Bizde askerlerimiz, daha doğrusu çok üst düzey komutanlarımız kamuoyu önüne daha ziyade toplum bilimlerine ilişkin görüşleriyle çıkıyorlar ve itiraf etmek durumundayım, bu alanda düzey çok parlak değil. İyi bir yurttaş olarak aynı komutanlarımızın asli konularına yani militer konulara hakimiyetlerinin toplum bilimlere oranla çok ama çok daha iyi olmasına yönelik temennimi de yineliyorum.
(...)
Tüm toplumsal kategoriler, kavramlar tarihsel kategoriler ve kavramlardır ve belki de bunların en başında da ulus-devlet kavramı gelmektedir. Ulus-devlet kavramı, yapılanması, örgütlenmesi de feodalite gibi, tarım imparatorlukları gibi, tarihin belirli bir döneminde belirli bir toplumsal/ekonomik yapılanmanın sonucunda oluşmuştur, bu çerçevenin değişmesiyle de tarih sahnesinden aynen feodalite gibi silinip gidecektir ve bu durum iyi ya da kötü değil, tarihsel bir belirlenmedir.
Yaklaşık 18. yüzyılda sanayileşme sürecinde iç pazar gereksinimi ile oluşturulmuş bir kavram olan ulus-devletler pazar yapısının küreselleşmesi ve teknolojinin gelişmesiyle kaçınılmaz olarak çok da geç olmayacak bir gelecekte ortadan kalkacaklardır ve bunda da öyle üzülecek ya da sevinilecek bir durum yoktur.
(...)
Doğrudur, bugün için ulus-devlet yapılanmasından vazgeçelim demek komik kaçabilir ama en azından sürecin bu olduğunu görmek ve bu yapılanmanın ilelebet kalıcı olmasını istemek gibi bir tuhaflığa kaçmamak gerekmektedir. Aslında 1960 sonrası Avrupa Birliği’ne giden süreçte ulusal paraların yerini ortak bir para biriminin alması, parlamentoların vergi yasası çıkarma haklarının çok sınırlanması gibi gelişmeler zaten görmek isteyen, beynine zincir vurmayanlar için ulus-devletin fiilen bitiş ön sinyalleridir.

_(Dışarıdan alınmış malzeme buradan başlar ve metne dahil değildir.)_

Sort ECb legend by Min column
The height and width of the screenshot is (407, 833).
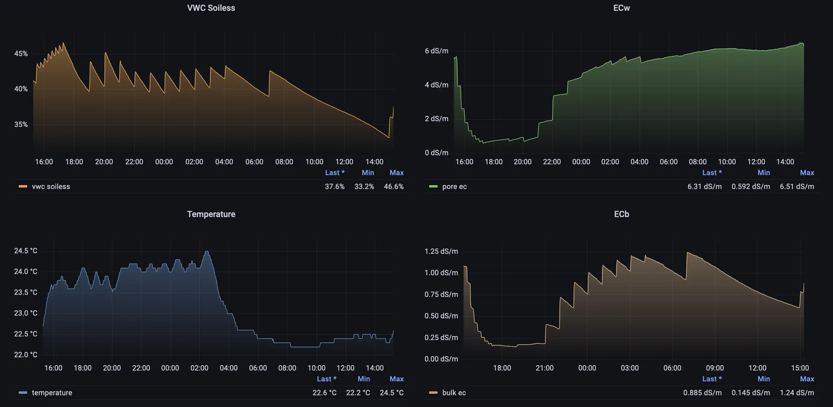click(x=763, y=379)
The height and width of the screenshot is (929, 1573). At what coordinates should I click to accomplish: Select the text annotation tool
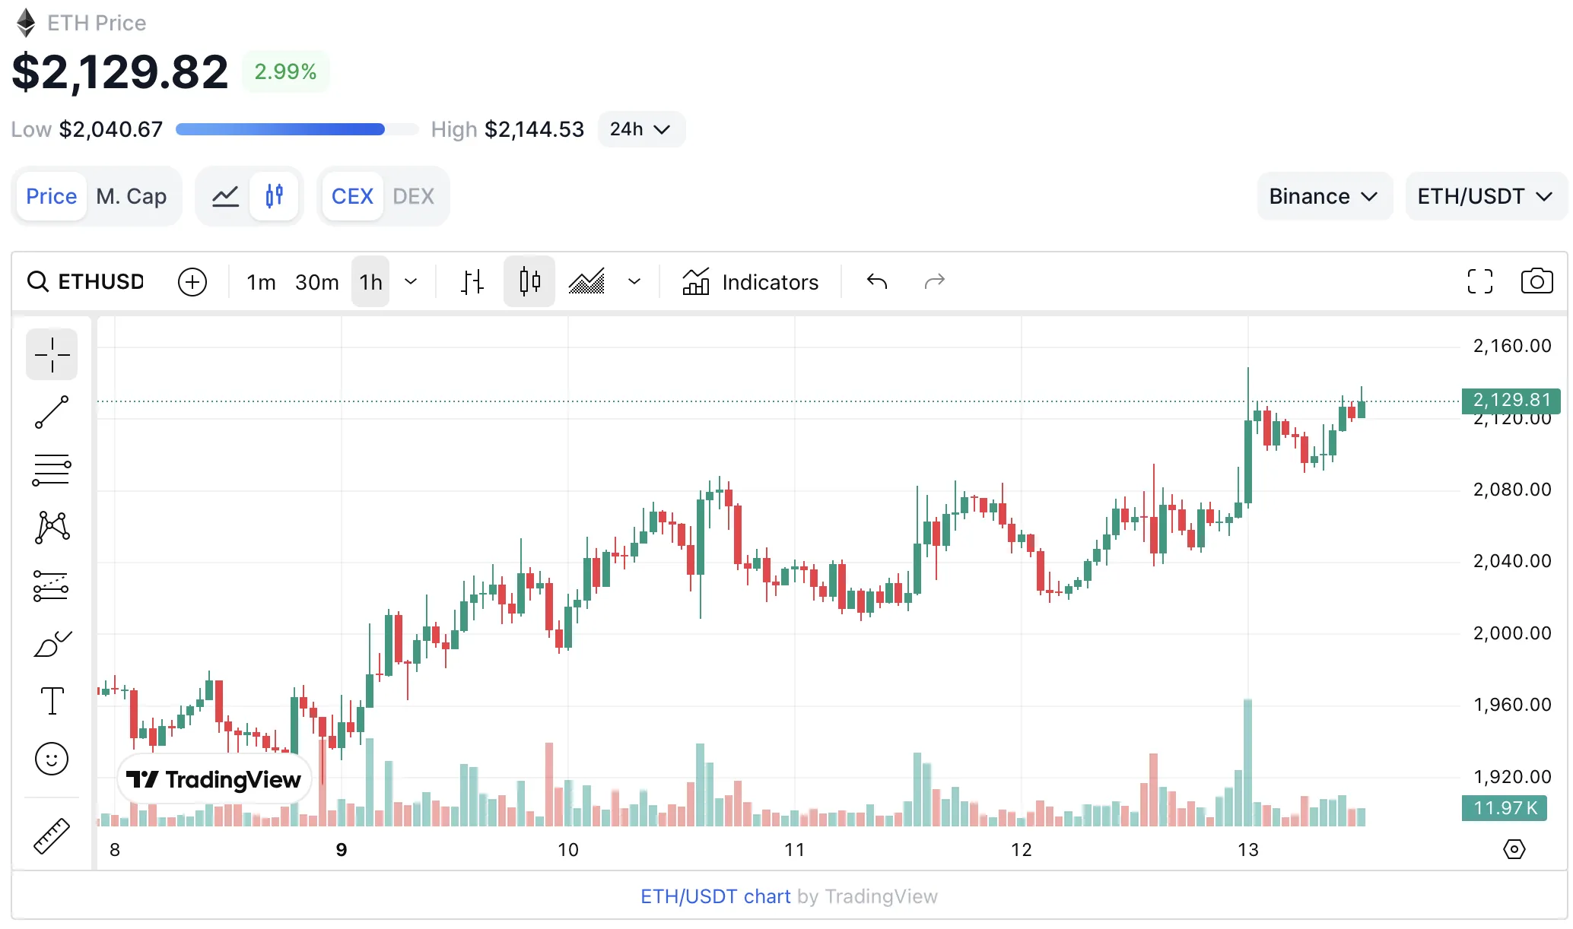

Ulus-devlet demek, teorik olarak, para basma tekeli, parlamentoların vergi kanunu çıkarma hakkı ve yasal silahlı güç beslemek demektir; AB üyesi ülkelerde ilk ikisi adeta bitmiştir, ortak bir savunma konsepti de, yarın olmasa da, yoldadır yani ulus-devlet değerleri artık bu ülkelerde folklorik değerlere zorunlu dönüşümünün arifesindedir.
‘Ulus-devletin vidasına dokunulamaz’ demek kavramsal olarak mesela Sezar’ın yaklaşık iki bin sene önce ‘Roma İmparatorluğu ilelebet kalıcı olacaktır’ demesiyle aynı şeydir.
Bu tartışma aslında AB meselesinin de fay hattıdır ve belki bu açıdan da çok faydalıdır.
Tarihe karşı vida sıkıştırmak çok anlamlı bir durum olmasa gerek diye düşünüyorum.